There are risks, of course- retirement is pretty much out of the question and it would take a heck of an emergency fund to keep up the mortgage in case of job loss. And while you might make a bundle if you sold into a good market, you could also end up so far underwater you'd have to give the keys to the bank and walkaway.
And while you might make a bundle if you sold into a good market, you could also end up so far underwater you'd have to give the keys to the bank and walkaway.

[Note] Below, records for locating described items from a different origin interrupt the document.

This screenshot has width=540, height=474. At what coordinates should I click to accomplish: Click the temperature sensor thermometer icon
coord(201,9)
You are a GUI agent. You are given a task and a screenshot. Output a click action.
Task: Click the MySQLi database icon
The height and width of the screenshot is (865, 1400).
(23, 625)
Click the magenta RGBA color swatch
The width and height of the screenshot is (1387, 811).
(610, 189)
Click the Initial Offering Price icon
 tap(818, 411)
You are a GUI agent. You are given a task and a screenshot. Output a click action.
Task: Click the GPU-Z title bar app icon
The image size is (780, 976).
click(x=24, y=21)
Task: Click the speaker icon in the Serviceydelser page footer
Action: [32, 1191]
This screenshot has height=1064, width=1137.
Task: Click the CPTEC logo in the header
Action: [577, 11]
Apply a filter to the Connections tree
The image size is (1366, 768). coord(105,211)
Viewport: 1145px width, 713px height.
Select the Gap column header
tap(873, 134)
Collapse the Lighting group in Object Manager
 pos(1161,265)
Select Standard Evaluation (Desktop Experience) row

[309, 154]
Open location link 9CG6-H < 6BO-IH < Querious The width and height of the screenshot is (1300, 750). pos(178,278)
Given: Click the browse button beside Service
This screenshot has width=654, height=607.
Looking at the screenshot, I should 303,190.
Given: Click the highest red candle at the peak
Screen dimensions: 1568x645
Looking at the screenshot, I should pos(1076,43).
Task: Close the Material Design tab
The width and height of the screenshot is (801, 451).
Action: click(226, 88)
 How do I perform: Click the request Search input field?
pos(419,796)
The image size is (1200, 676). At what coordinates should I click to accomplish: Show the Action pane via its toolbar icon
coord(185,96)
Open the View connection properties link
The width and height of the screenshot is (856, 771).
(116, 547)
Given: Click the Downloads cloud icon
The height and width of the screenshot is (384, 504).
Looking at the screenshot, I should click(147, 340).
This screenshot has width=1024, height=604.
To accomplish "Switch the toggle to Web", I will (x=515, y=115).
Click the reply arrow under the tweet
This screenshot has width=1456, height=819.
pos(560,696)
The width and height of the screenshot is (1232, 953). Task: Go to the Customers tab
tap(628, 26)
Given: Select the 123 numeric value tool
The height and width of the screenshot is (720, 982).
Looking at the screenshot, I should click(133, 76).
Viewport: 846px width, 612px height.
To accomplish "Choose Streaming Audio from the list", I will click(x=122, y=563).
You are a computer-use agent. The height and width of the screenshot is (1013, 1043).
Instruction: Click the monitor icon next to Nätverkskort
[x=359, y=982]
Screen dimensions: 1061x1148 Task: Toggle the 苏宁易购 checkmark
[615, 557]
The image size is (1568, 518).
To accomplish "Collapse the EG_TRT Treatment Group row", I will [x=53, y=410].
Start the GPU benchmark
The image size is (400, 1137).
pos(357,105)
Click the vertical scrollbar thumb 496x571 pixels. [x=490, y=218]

See this is way too generic. If you look at the stats on properties that ended (and stayed underwater) in the last housing crash, it was almost all lower-income and rust belt. Sure some places in coastal CA and other major metros had underwater properties for short times, but they all bounced back and are higher now than then. And the job loss is the same - the midwest and lower income areas took it to the chin - for the upper middle income (the people who buy homes) job losses were pretty minor and not much higher than average.
Also I swear that everyone who talks finances always covers risk so poorly, as though the worst that can happen is the average that happens everyday.
Just imagine for sports or entertainment was covered that way:
Yeah, Tom Brady has won some SuperBowls but he also threw 4 interceptions in a game once. He sucks at football. Look at him over there, swimming naked in the tide.
Michael Jackson may be the king of pop but when he had strep throat I sing better than him.
The conventional wisdom used to be "buy the most expensive house you can afford"- that's no longer a good idea for most people.
I don't think this was ever a good idea, except for people in the real estate industry.